City Council is a legislative body that ceases to legislate for three full months. Council members earn a base salary of $102,000 - enviable pay for most of us - while legally allowed to work other jobs.
Which is where those three months come in handy.
"We've got to go to our farms in the country and pick vegetables," Bill Green says.
He jokes. Green's moonlighting job is as a corporate and securities lawyer at Pepper Hamilton.
Council's summer of light lifting follows swiftly on the suntan lotion of Memorial Day Week.
We get a Monday, council takes a week.
It's subsistence governing. Perhaps the three months afford Council time to travel back to the districts. By horse and buggy.
The seventh district's Maria Quiñones-Sánchez - like Green, a freshman - has no outside job. Her plans? "We're going to do a staff retreat. I'm going to spend time with my family. We've got a big litter initiative for my district. And I'm going to take a vacation."
Is the heat too much for Council's sensitive constitution? The mayor continues to mayor. The courts continue to convene. You, perhaps, continue to labor.
Council members insist they keep very, very busy in the summer, penning future legislation and providing constituent service, doing grip-and-grins at barbecues.
Guess what?
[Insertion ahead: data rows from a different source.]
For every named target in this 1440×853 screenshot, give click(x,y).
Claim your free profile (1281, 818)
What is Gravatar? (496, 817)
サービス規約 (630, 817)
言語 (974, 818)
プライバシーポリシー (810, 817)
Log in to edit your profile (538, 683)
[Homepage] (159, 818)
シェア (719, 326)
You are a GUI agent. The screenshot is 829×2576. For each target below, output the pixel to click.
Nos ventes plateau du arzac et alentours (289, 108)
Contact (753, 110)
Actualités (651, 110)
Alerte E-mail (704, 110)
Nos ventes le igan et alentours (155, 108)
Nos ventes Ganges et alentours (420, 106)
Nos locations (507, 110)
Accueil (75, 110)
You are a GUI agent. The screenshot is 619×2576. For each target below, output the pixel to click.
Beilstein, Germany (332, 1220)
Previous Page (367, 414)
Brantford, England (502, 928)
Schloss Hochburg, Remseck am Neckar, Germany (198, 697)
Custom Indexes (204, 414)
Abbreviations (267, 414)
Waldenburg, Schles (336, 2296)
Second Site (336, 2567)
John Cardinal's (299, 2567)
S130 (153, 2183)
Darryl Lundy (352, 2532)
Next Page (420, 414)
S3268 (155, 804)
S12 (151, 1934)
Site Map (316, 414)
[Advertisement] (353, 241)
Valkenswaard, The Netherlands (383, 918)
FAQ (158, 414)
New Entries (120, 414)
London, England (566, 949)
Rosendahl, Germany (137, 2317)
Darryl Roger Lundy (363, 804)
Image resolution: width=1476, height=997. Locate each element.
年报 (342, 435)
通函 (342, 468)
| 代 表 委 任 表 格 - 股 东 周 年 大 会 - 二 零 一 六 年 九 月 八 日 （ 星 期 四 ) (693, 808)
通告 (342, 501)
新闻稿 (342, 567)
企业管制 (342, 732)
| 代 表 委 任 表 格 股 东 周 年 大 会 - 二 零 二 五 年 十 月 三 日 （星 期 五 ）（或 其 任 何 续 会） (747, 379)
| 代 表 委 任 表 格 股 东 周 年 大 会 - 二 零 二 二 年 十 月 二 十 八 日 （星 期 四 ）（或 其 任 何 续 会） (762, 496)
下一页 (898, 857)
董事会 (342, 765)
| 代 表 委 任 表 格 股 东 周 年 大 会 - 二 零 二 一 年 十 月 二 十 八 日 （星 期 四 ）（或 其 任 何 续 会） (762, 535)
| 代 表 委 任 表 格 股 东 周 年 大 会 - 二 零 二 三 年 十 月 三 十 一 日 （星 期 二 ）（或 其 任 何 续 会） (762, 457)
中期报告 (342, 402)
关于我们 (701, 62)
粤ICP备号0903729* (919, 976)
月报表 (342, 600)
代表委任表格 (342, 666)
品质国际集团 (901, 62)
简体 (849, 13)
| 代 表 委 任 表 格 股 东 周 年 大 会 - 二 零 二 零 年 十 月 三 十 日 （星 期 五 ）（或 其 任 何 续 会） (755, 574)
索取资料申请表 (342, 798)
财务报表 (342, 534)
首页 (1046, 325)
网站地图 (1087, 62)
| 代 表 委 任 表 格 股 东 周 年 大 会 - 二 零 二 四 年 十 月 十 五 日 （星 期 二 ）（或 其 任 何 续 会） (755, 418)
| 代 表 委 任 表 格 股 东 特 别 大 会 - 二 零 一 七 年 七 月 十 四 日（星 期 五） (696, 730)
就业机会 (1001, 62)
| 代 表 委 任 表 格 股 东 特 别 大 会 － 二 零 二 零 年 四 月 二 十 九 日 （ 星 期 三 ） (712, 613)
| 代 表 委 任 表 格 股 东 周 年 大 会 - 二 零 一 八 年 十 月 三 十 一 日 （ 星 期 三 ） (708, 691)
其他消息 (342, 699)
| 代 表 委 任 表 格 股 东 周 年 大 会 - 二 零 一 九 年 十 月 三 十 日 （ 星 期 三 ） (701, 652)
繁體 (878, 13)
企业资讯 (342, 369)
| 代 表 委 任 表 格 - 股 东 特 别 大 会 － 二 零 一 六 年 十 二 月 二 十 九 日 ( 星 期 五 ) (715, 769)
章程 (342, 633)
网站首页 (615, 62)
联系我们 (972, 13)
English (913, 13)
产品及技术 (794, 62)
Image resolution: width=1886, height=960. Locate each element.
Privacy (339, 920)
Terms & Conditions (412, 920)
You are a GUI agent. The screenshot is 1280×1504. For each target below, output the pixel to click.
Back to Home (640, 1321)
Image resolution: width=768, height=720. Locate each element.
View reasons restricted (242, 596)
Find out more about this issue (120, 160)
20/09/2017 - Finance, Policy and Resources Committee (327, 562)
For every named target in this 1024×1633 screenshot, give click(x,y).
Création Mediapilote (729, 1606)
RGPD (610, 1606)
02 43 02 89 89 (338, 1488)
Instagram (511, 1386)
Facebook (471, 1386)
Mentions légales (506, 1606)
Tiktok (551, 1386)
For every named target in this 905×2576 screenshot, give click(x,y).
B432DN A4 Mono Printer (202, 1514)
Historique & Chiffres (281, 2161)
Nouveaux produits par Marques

People who work hard never need to defend themselves. You know, people who work 12 hard months, instead of nine.
As for why the seasonal windfall, inquiries to multiple hall officials yielded a unanimous answer: "Tradition."
You can almost hear Tevye fiddling through the corridors.
Members of the U.S. House of Representatives take off one month. They are paid $169,000 annually, represent more constituents (almost 700,000, half Philadelphia's entire population), maintain two residences, often travel substantial distances between their districts and the Capitol, and work assiduously to be reelected every two years.
By comparison, Council incumbency is nearly papal in its security. Members die in office. People with IQs no higher than toasters cakewalk through elections in perpetuity, all the while able to collect multiple incomes and pensions while slogging through three months of no legislation.
The only time a member gets ejected by a somnolent citizenry is when he or she does something truly heinous. Like driving without a license for 25 years.
Philadelphia is such an oasis of promise that any little boy can grow up to be a member of Council.
Provided Daddy was mayor first.
Three former mayors' progeny - Frank Rizzo, Bill Green and Wilson Goode Jr. - sit in council. It's our version of the Junior League.
As the old adage goes: Politicians, old buildings and prostitutes become respectable with age. This is a boon to politicians' children. Sharif Street's mistake was running for Council while Dad was in still office and not yet some romanticized version of an addled collective memory.
Where else can a guy like Frannie Rizzo, a former Peco lineman, rise to become a vaunted councilman?
Indeed, the money shot in his bio is that he has introduced "Ethics legislation regulating Lobbyists, banning Gifts, prohibiting Nepotism."
Prohibit nepotism? How would Council ever reach a quorum?
Some citizens might argue that City Council meets too often, and they may be right.
In that regard, perhaps the three months is simply a bit of paid insurance for the rest of us. Surf's up! Enjoy that summer!